→ SELECTED PASSAGE:
--- START ---

Shahin Akhlaghpasand

Personal information
- Full name: Mohammad Reza Akhlaghpasand محمدرضا اخلاق‌پسند
- Nickname: Shahin
- Nationality: Iran
- Born: Mohamadreza Akhlaghpasand 12 December 1978 (age 47) Rasht, Imperial State of Iran
- Height: 168 cm (5 ft 6 in)
- Weight: 65 kg (143 lb)

Sport
- Sport: Table tennis
- Club: ATTC
- Playing style: Offensive Control-Based Looper
- Equipment: Butterfly Sardius, Butterfly Gergely Carbon (discontinued)
- Highest ranking: 263 (February 2010)

--- END ---

→ DIRECTIONS:
A: Can you retype the Shahin Akhlaghpasand profile starting with "Personal information" and going on through "(5 ft 6 in)"?
B: Using the Shahin Akhlaghpasand profile, answer these:
(i) In what city was he born?
(ii) What club does he play for?
(iii) What was his highest ranking, and in what month and year did he reach it?
Nothing in the listing is needed for the work here.

→ COLLECTED MATERIAL:
--- START ---

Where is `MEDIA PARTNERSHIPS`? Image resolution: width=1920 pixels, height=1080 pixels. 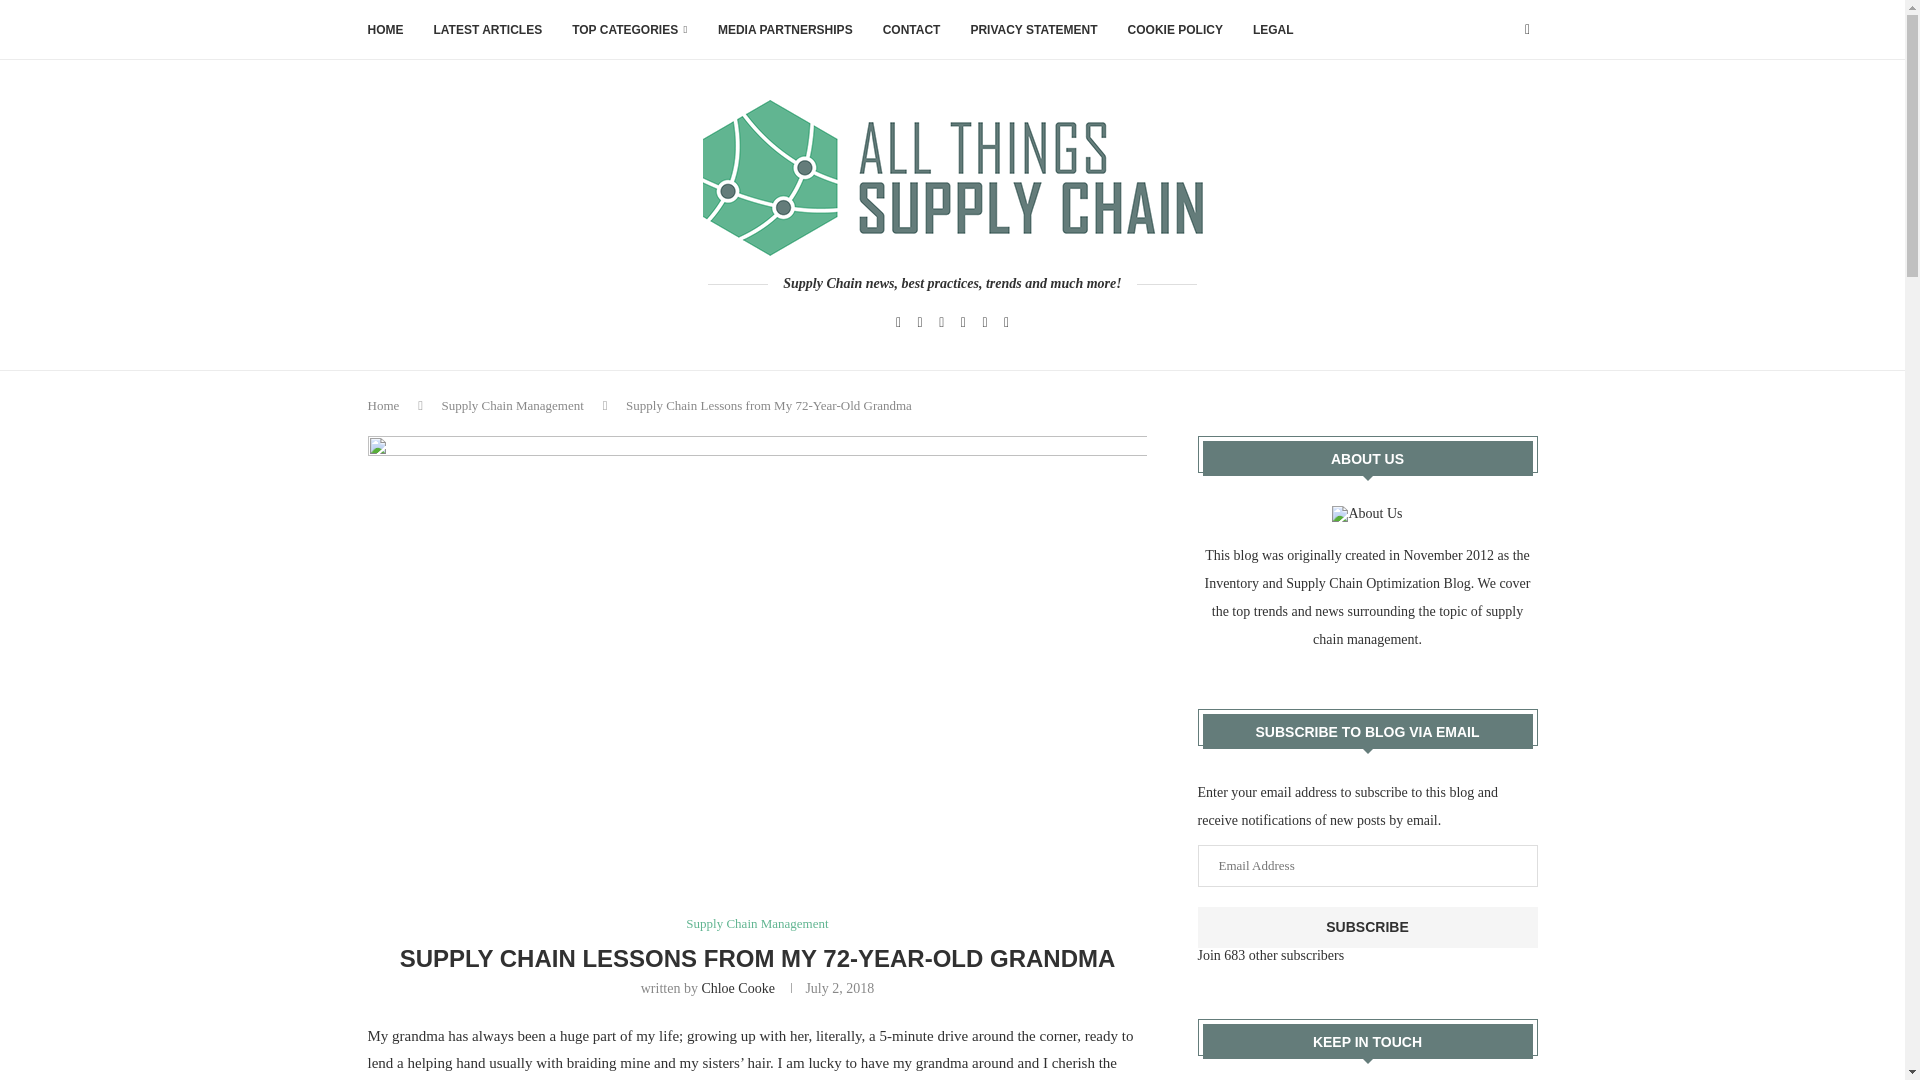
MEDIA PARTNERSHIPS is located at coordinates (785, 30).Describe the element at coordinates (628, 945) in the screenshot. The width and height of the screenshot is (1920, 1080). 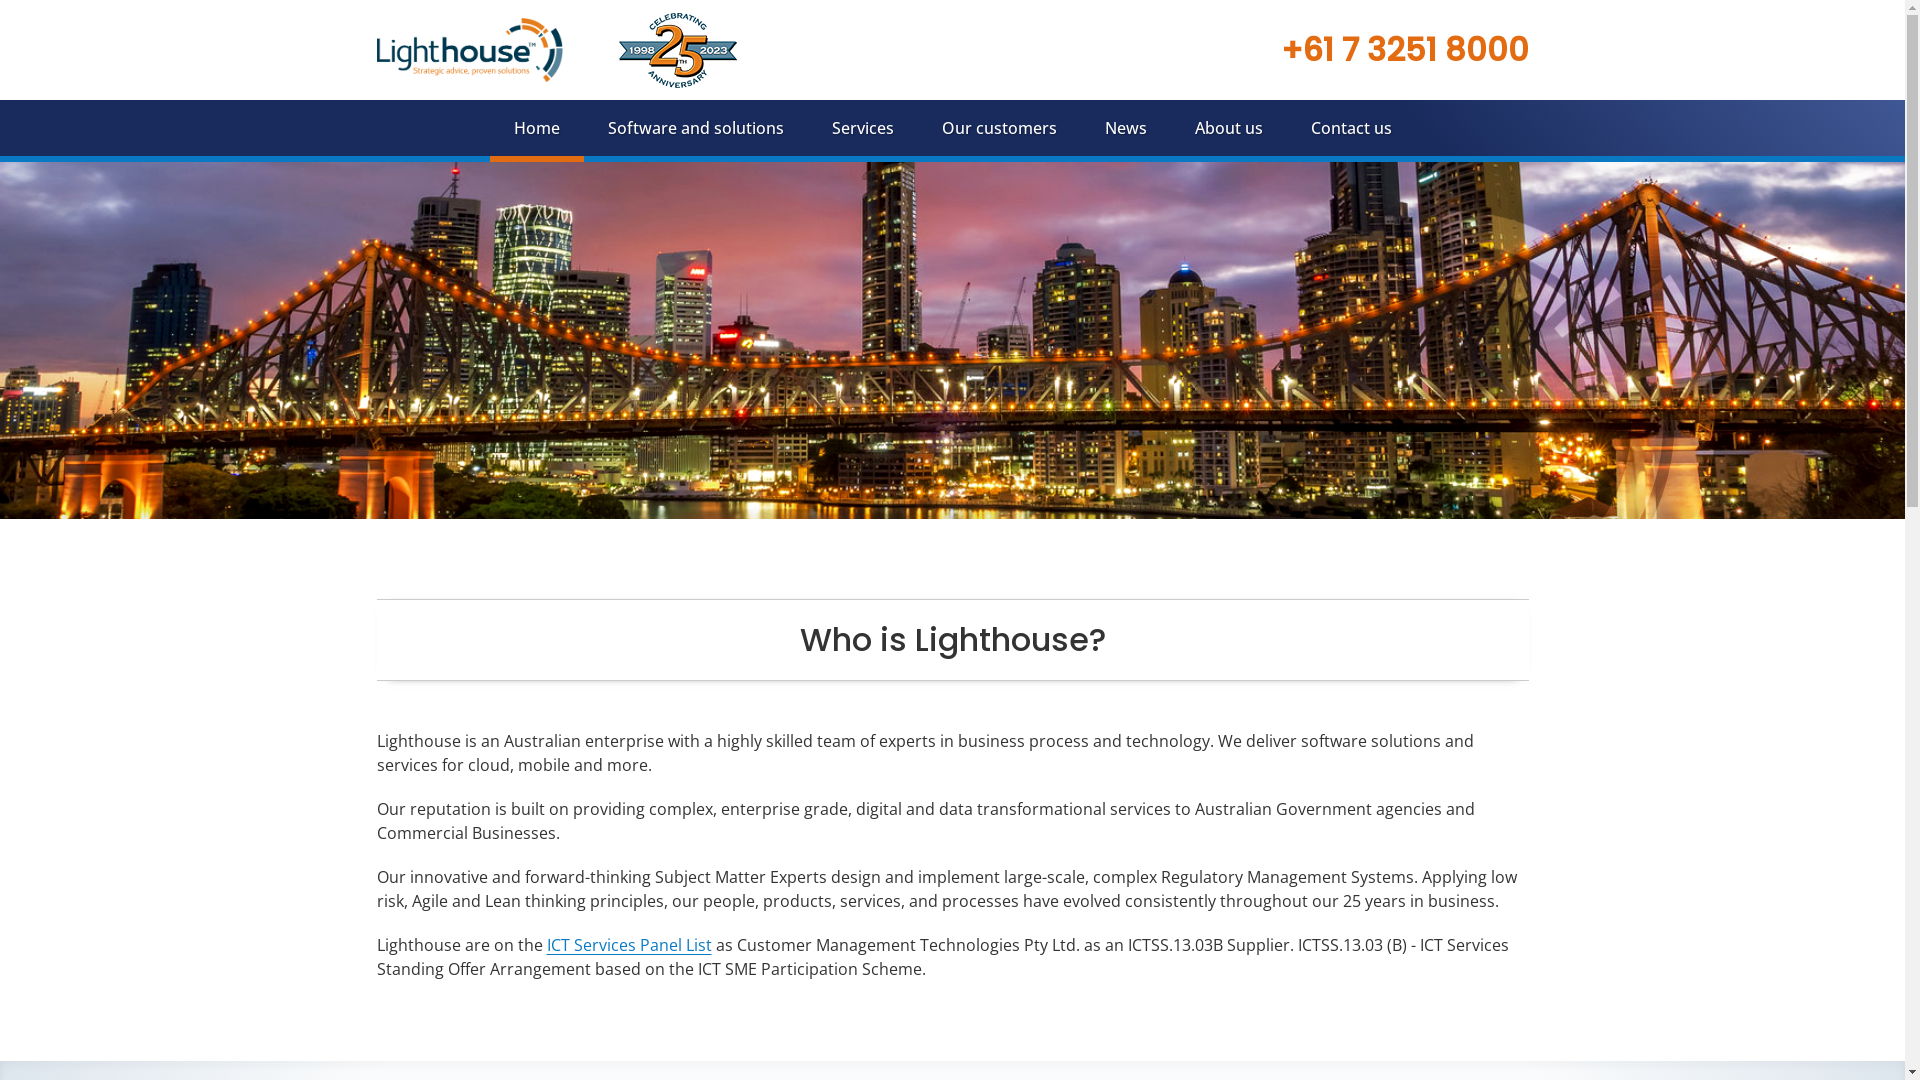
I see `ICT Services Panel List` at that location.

--- END ---

→ ANSWERS BELOW:
A:
Personal information
- Full name: Mohammad Reza Akhlaghpasand محمدرضا اخلاق‌پسند
- Nickname: Shahin
- Nationality: Iran
- Born: Mohamadreza Akhlaghpasand 12 December 1978 (age 47) Rasht, Imperial State of Iran
- Height: 168 cm (5 ft 6 in)

B:
(i) Rasht
(ii) ATTC
(iii) 263, in February 2010